_Problem requirements:_ Your task is to print each record exactly as it reads.

____________

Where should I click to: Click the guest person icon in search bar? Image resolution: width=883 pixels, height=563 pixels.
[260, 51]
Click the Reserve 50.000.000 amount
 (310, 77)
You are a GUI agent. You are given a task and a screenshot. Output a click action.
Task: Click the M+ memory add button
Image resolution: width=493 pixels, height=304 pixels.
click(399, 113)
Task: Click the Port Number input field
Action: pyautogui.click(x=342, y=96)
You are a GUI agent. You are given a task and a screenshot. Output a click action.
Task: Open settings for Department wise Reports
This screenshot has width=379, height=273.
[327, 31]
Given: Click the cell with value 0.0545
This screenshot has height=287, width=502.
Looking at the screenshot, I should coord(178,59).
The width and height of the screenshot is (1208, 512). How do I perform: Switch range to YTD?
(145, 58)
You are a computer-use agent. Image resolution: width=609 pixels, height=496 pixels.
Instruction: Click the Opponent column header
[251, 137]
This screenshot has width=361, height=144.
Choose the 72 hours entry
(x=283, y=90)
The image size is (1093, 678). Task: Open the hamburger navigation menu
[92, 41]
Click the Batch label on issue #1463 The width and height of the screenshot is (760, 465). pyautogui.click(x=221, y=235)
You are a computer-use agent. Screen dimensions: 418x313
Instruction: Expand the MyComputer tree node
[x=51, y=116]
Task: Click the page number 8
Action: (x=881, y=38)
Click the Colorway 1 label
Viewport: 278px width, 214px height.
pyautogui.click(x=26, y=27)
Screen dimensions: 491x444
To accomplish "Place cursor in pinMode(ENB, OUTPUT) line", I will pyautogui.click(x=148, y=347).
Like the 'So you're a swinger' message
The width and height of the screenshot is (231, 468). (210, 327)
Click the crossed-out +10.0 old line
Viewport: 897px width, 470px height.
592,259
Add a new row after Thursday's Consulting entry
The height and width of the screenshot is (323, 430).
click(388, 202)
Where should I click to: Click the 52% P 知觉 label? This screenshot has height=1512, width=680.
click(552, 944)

____________

_Written response:_
Where should I click to: Click the guest person icon in search bar? Image resolution: width=883 pixels, height=563 pixels.
[260, 51]
Click the Reserve 50.000.000 amount
 (310, 77)
You are a GUI agent. You are given a task and a screenshot. Output a click action.
Task: Click the M+ memory add button
Image resolution: width=493 pixels, height=304 pixels.
click(399, 113)
Task: Click the Port Number input field
Action: pyautogui.click(x=342, y=96)
You are a GUI agent. You are given a task and a screenshot. Output a click action.
Task: Open settings for Department wise Reports
This screenshot has width=379, height=273.
[327, 31]
Given: Click the cell with value 0.0545
This screenshot has height=287, width=502.
Looking at the screenshot, I should coord(178,59).
The width and height of the screenshot is (1208, 512). How do I perform: Switch range to YTD?
(145, 58)
You are a computer-use agent. Image resolution: width=609 pixels, height=496 pixels.
Instruction: Click the Opponent column header
[251, 137]
This screenshot has width=361, height=144.
Choose the 72 hours entry
(x=283, y=90)
The image size is (1093, 678). Task: Open the hamburger navigation menu
[92, 41]
Click the Batch label on issue #1463 The width and height of the screenshot is (760, 465). pyautogui.click(x=221, y=235)
You are a computer-use agent. Screen dimensions: 418x313
Instruction: Expand the MyComputer tree node
[x=51, y=116]
Task: Click the page number 8
Action: (x=881, y=38)
Click the Colorway 1 label
Viewport: 278px width, 214px height.
pyautogui.click(x=26, y=27)
Screen dimensions: 491x444
To accomplish "Place cursor in pinMode(ENB, OUTPUT) line", I will pyautogui.click(x=148, y=347).
Like the 'So you're a swinger' message
The width and height of the screenshot is (231, 468). (210, 327)
Click the crossed-out +10.0 old line
Viewport: 897px width, 470px height.
592,259
Add a new row after Thursday's Consulting entry
The height and width of the screenshot is (323, 430).
click(388, 202)
Where should I click to: Click the 52% P 知觉 label? This screenshot has height=1512, width=680.
click(552, 944)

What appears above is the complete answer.